TASK INSTRUCTIONS: For this exercise, repeat the records below exactly and omit every picture.
-- RECORDS TO USE follows --
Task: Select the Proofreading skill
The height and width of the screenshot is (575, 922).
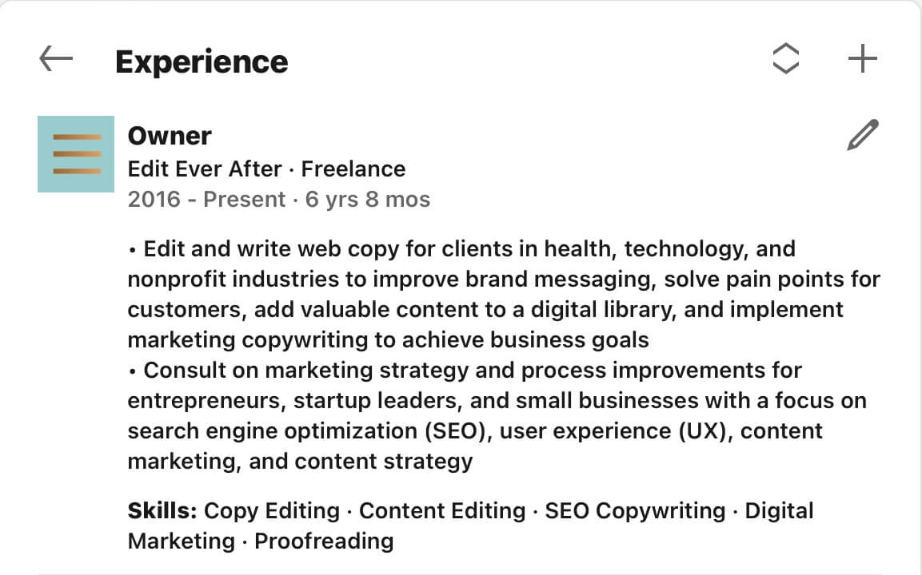Action: (324, 541)
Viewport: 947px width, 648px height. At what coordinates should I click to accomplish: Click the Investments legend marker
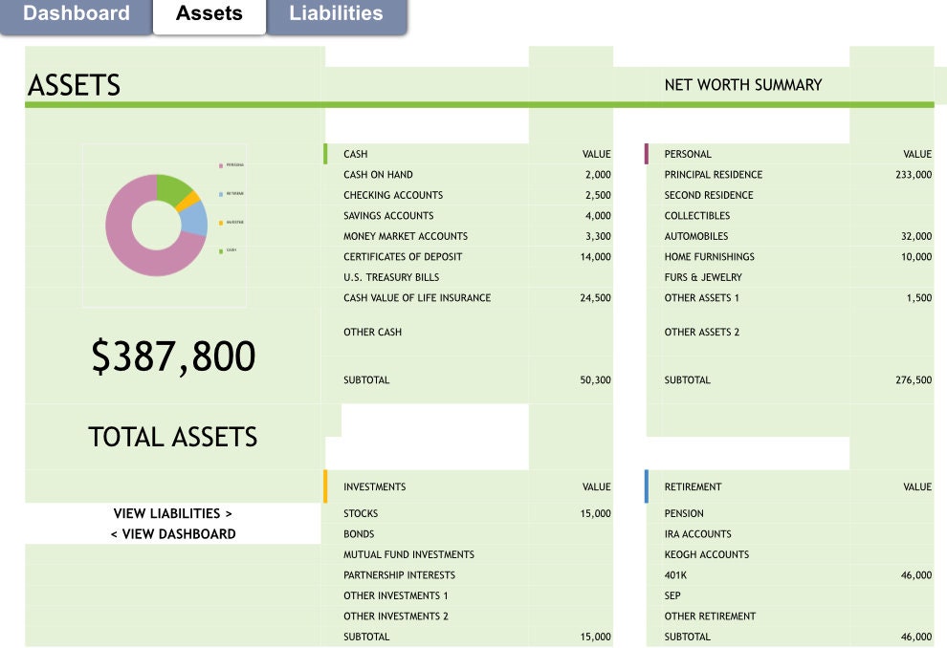(221, 221)
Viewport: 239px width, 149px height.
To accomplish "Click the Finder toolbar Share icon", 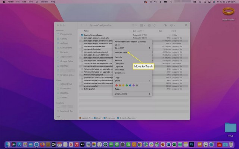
-- RECORDS TO USE concluded --
ANSWER FOR THIS EXERCISE:
Task: Select the Proofreading skill
The height and width of the screenshot is (575, 922).
Action: (324, 541)
Viewport: 947px width, 648px height. At what coordinates should I click to accomplish: Click the Investments legend marker
(221, 221)
Viewport: 239px width, 149px height.
To accomplish "Click the Finder toolbar Share icon", 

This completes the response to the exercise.